Si nous présentons ces erreurs, ce n'est pas pour pointer des responsabilités individuelles, ce qui nous distrairait de l'essentiel : c'est dans le temps long que le processus s'opère ; les erreurs sont cumulées, combinées et multiples et émanent des entreprises, des pouvoirs publics et de la filière.

Nous formulons une trentaine de propositions, qui reposent sur une idée centrale : remettre le Parlement au centre de la décision politique en matière d'énergie, car c'est par une décision parlementaire que l'on a le plus de chances de construire du consensus à long terme, ce qui est indispensable pour ne pas remettre nos grandes orientations en cause tous les cinq ou sept ans. À cet égard, des propositions institutionnelles sont faites, mais il est de notre responsabilité à chacun de nous emparer du sujet pour faire vivre ce débat au Parlement.
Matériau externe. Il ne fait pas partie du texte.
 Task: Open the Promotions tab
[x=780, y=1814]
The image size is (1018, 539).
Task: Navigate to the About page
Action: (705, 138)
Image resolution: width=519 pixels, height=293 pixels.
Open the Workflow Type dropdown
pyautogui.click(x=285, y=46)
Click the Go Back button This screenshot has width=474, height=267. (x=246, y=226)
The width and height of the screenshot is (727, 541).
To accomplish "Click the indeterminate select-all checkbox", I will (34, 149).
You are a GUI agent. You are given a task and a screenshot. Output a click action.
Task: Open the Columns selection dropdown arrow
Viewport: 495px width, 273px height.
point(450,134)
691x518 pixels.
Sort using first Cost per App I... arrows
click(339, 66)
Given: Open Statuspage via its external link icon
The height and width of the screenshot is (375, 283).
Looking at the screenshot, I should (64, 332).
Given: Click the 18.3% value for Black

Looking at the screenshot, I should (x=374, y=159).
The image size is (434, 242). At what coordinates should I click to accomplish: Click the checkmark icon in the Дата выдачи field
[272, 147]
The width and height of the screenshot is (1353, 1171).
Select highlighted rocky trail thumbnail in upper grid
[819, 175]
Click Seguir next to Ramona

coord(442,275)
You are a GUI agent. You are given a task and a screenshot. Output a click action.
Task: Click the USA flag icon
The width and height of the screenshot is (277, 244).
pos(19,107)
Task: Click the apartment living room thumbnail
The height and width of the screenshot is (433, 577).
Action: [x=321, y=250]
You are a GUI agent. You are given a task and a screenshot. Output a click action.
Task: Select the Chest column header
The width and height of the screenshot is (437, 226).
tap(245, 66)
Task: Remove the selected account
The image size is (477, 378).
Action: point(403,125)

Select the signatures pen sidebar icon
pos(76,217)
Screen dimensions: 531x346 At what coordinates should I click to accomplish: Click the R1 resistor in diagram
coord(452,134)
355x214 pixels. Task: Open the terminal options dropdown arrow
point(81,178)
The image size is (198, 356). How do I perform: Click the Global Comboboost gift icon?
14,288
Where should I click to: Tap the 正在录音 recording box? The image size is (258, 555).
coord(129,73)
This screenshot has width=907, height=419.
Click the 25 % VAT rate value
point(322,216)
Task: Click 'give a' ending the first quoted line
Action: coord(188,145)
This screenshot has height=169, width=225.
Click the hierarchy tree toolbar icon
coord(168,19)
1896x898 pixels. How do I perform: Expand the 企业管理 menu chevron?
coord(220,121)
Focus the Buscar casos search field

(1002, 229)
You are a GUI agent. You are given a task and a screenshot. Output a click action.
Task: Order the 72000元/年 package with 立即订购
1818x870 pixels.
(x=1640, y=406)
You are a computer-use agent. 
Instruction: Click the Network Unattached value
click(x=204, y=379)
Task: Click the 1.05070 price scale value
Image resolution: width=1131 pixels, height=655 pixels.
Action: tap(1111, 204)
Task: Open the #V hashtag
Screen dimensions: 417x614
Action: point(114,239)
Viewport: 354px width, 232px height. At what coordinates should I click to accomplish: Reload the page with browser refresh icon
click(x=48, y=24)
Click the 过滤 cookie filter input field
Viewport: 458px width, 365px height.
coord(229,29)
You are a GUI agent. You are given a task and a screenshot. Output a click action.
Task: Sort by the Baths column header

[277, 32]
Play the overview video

Suivent des propositions plus sectorielles, par secteur énergétique, avant que soient abordées les compétences. Nous avons eu ces derniers mois des débats animés sur la rénovation énergétique, les énergies renouvelables et le nucléaire ; chaque fois, cette question revient comme une litanie. Comment former, comment attirer des jeunes vers ces métiers, comment permettre aux personnes qui travaillent dans ces filières de progresser dans leur carrière ? C'est indispensable à une politique industrielle.

Nous avons procédé avec beaucoup de prudence. Dans le rapport, toutes les prises de position sont étayées et sourcées ; quand elles ne le sont pas, c'est qu'elles émanent d'un document qui m'a été transmis – sans quoi je le précise, non pour mettre en défaut qui que ce soit mais pour établir cette absence de données. Par exemple, il n'y a jusqu'aux années 2016 à 2018 aucune trace visible année par année de l'impact de l'Arenh (accès régulé à l'électricité nucléaire historique) dans les comptes d'EDF. Cela ne veut pas dire que cet impact n'existe pas, simplement qu'EDF n'a pas été capable de transmettre un document en ce sens. Ma responsabilité de rapporteur était non pas d'écrire que l'Arenh – dispositif que je critique par ailleurs abondamment – a de tout temps été un coût pour EDF, mais d'indiquer que les déclarations en ce sens n'ont pas été étayées par des documents.